Provided information:
# # #

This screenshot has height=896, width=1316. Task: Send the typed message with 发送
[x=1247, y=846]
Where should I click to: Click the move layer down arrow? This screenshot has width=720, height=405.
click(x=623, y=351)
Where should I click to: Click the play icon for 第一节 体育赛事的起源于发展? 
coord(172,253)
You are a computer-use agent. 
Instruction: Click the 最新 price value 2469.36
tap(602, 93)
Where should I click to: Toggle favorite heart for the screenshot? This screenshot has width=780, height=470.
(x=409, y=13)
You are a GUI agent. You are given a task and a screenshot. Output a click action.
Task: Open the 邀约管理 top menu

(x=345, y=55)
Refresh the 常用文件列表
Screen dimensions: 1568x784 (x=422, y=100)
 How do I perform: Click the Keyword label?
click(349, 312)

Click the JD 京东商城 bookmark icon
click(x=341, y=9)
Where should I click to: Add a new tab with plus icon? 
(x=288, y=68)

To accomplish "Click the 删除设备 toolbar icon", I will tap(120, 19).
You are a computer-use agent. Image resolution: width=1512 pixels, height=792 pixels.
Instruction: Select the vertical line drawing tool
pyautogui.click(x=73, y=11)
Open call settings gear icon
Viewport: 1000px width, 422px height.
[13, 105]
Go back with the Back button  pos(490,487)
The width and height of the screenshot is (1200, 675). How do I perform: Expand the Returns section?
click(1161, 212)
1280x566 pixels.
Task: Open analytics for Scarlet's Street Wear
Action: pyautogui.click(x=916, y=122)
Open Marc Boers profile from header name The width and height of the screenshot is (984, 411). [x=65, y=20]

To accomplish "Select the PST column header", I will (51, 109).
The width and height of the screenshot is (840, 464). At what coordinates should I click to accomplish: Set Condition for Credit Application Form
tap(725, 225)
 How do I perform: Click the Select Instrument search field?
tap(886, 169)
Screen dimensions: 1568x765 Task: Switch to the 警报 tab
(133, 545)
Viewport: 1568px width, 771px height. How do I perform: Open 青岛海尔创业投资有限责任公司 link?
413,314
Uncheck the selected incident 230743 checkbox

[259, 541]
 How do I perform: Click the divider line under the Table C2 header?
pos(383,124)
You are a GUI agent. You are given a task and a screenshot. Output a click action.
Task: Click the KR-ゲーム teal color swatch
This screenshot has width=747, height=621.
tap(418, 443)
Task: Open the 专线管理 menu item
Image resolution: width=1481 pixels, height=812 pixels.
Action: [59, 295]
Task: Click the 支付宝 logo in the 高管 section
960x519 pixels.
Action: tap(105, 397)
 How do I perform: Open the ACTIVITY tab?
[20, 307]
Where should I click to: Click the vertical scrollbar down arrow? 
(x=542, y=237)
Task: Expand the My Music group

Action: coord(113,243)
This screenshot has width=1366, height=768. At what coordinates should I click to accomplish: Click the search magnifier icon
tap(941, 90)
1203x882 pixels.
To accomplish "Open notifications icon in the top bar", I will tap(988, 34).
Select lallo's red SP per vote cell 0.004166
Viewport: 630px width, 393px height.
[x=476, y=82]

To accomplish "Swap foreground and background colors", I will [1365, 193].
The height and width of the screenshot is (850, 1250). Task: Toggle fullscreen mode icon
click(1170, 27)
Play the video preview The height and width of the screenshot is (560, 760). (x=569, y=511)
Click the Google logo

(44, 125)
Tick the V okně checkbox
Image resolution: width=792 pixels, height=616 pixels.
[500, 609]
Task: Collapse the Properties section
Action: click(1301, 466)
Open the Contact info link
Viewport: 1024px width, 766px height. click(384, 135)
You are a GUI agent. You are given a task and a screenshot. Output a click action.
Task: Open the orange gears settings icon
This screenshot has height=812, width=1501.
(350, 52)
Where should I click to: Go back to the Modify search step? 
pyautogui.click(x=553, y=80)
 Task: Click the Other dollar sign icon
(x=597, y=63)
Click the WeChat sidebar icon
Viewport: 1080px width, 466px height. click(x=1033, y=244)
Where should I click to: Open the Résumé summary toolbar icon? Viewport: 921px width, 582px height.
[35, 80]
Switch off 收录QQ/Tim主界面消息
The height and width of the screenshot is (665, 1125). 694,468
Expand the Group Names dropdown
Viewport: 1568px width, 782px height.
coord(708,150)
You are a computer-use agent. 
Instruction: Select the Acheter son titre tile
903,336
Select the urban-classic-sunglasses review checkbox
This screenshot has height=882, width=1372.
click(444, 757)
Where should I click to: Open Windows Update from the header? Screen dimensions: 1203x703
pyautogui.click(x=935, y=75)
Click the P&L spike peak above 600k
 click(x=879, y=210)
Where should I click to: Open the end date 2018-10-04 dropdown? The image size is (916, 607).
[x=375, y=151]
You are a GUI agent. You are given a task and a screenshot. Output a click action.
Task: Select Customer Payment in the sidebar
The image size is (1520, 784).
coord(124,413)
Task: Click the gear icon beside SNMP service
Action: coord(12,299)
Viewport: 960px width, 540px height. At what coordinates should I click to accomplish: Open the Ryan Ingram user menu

# # #

Copy the rows above word for word, beginning with the line that contains "Where should I click to: Click the vertical" and ending after the line that contains "tap(941, 90)".

Where should I click to: Click the vertical scrollbar down arrow? 
(x=542, y=237)
Task: Expand the My Music group

Action: coord(113,243)
This screenshot has width=1366, height=768. At what coordinates should I click to accomplish: Click the search magnifier icon
tap(941, 90)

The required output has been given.